Check your understanding
**a.** Retype the stretch of the motocross interview from "Motocross is a" through "Oil ArenaCross series.".
**b.** Mark each statement yes or no according to the motocross interview, and quote the words that decide it: (i) Fitch began racing by age 4. (ii) Fitch's daughter is into BMX racing. (iii) Fitch graduated from Columbine High School in 1999.
Document excerpt: Begin
Motocross is a demanding sport, and Bobby Fitch knows that. He started riding when he was 3 years old and began racing by age 4. Ever since, it’s played an influential part in his life. It’s all he wanted to do, even going as far as to move in with his grandparents when he was 13 for the moral support he needed and graduating from Columbine High School a year early in 1998. As a husband, father and entrepreneur, Fitch transfers all of his knowledge into his business adventures. Sports editor Michael Hicks spoke with Fitch prior to him racing this past weekend at the Denver Coliseum as part of the three-day, season-ending AMS Oil ArenaCross series.
1. You started riding at such a young age. How did you do that and continue through school, even graduating a year early?
“By just doing my work. A lot of kids drop out of school or they get home-schooled. If you’re dedicated and do all your stuff, you can still go to school and get all your work done and even do extra to get out early. That’s the case with racing for us. It’s 100 percent dedication. You have to train every day, and you travel a lot.”
2. What was it like turning professional at age 13?
“It was pretty difficult. Being so much younger, so much smaller it was kind of a conflict. Some thought I was too small to ride a bigger bike. I proved everybody wrong. There was nothing else they could do but to move me up in that class, or other people would complain.”
3. Injuries come with the territory — broken wrists, broken collarbone, broken ankles, torn ACL and MCL, and broken ribs. Fitch even survived being clotheslined by a barbed wire, which was tied between two trees on his practice track, nearly decapitating him. Is there one injury that stands out among the others?
“All of them. They’re all serious injuries. Anything you do where you break a bone, have to have surgery is all pretty serious. But determination is in our blood no matter what the injury.”
5. Your wife, Alyssa, is also a professional racer. Are any of your children involved in motocross racing?
“No. My daughter is in gymnastics. My 9-year-old is into BMX racing. My youngest just got his first bike — a PW 50. He’ll probably be faster than all of us.”
5. Fitch spent part of his day March 14 at the Shiloh House, a nonprofit organization that provides treatment for youths who’ve experienced issues with abuse, neglect and trauma. How often do you give back to the community?
“All the time. I try to do as much as I can. Coming from my background and having to leave my parents to go live with my grandparents, I didn’t have my parents to stand behind me and support me the whole time. My grandparents did an awesome job. They instilled in me to have total respect for everything, to don’t take anything for granted. Coming from having nothing, my family didn’t have money, didn’t have anything. I came through it and built a business, I’m training people. I made something for myself and for my family.”
BOBBY FITCH
Age: 32
Resides: Littleton
School: 1998 graduate of Columbine High School
Family: Wife, Alyssa; children, Hallie, 11; Derrick 9, McKayden 2½
Career: AMA Professional Motocross racer; owns Absolute Race Technology, which does suspension and motor work; operates an amateur national team; runs a training school: Fast as Fitch Motocross School.
Document excerpt: End
Data for analysis: Begin
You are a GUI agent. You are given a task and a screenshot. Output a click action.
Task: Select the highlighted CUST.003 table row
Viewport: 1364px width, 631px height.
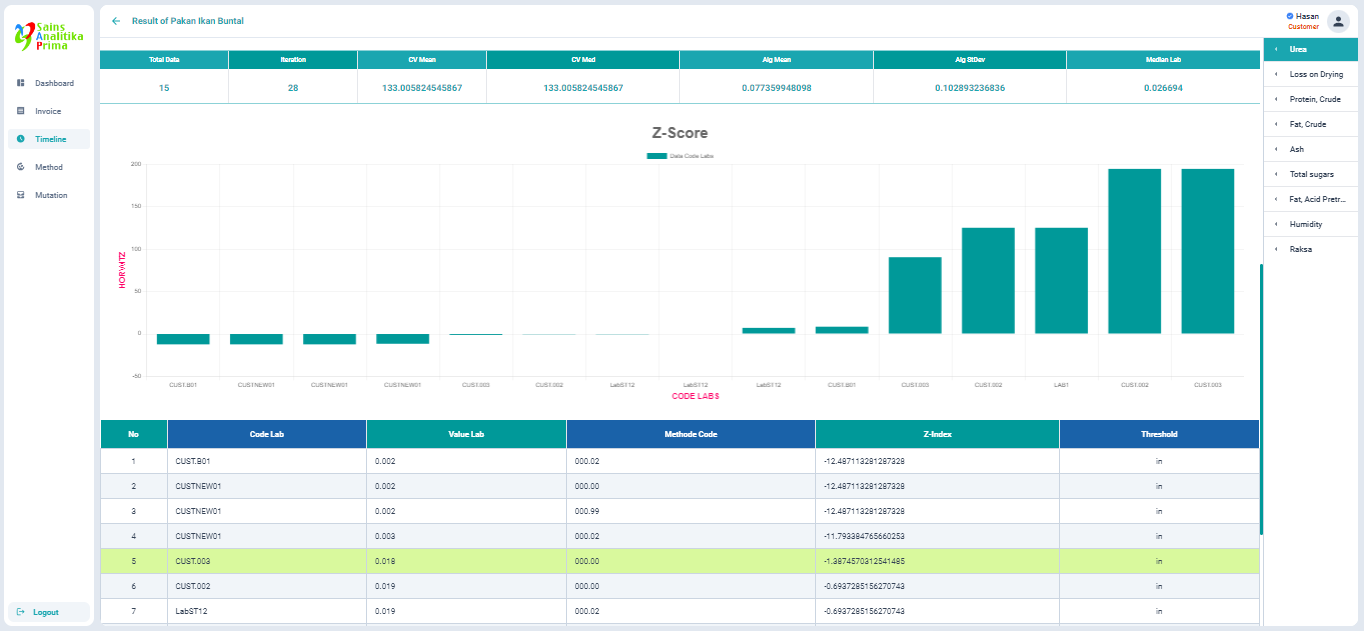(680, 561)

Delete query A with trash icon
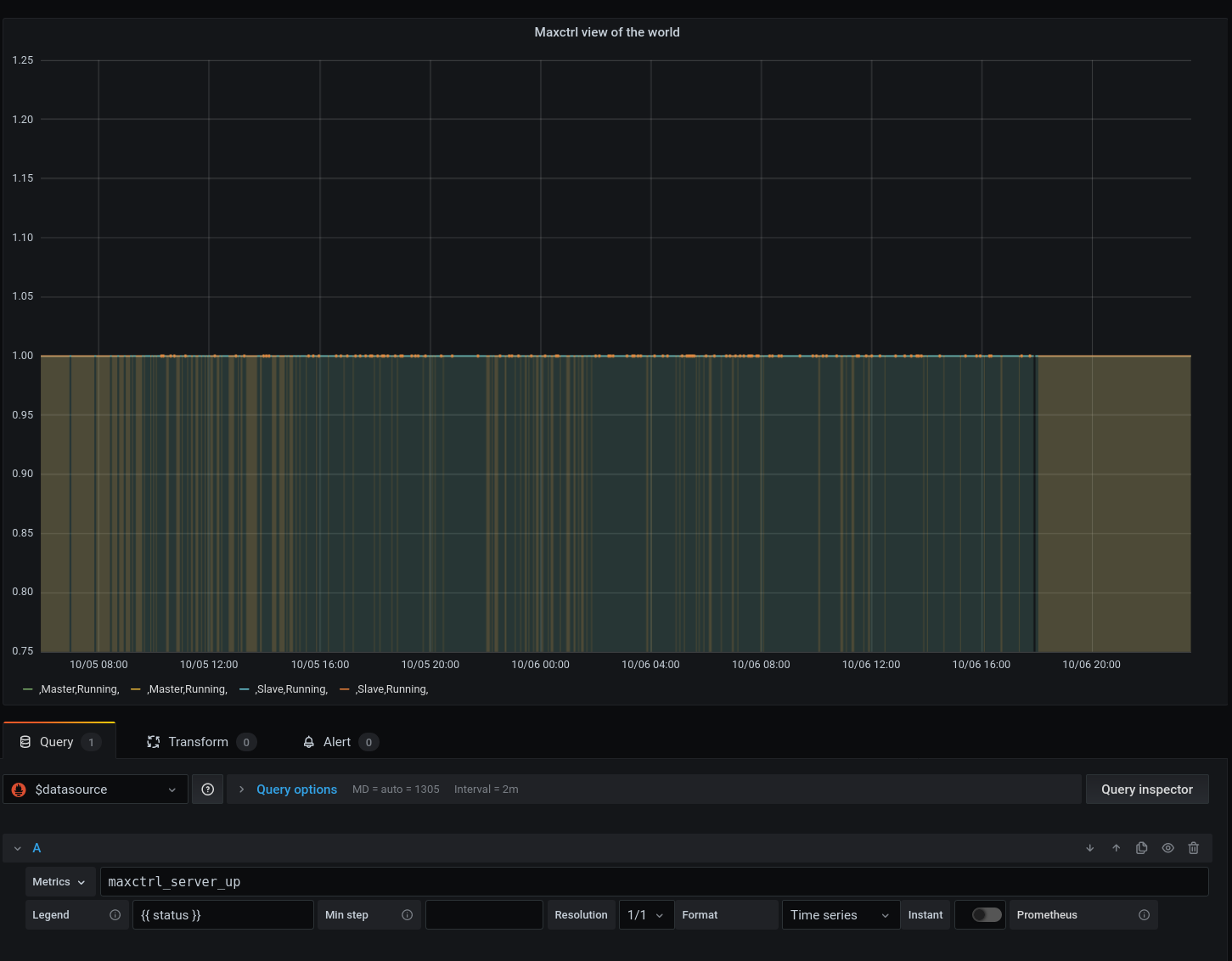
Data for analysis: End
Activity answers
**a.**
Motocross is a demanding sport, and Bobby Fitch knows that. He started riding when he was 3 years old and began racing by age 4. Ever since, it’s played an influential part in his life. It’s all he wanted to do, even going as far as to move in with his grandparents when he was 13 for the moral support he needed and graduating from Columbine High School a year early in 1998. As a husband, father and entrepreneur, Fitch transfers all of his knowledge into his business adventures. Sports editor Michael Hicks spoke with Fitch prior to him racing this past weekend at the Denver Coliseum as part of the three-day, season-ending AMS Oil ArenaCross series.

**b.**
(i) Yes: "began racing by age 4"
(ii) No: "My daughter is in gymnastics."
(iii) No: "graduating from Columbine High School a year early in 1998"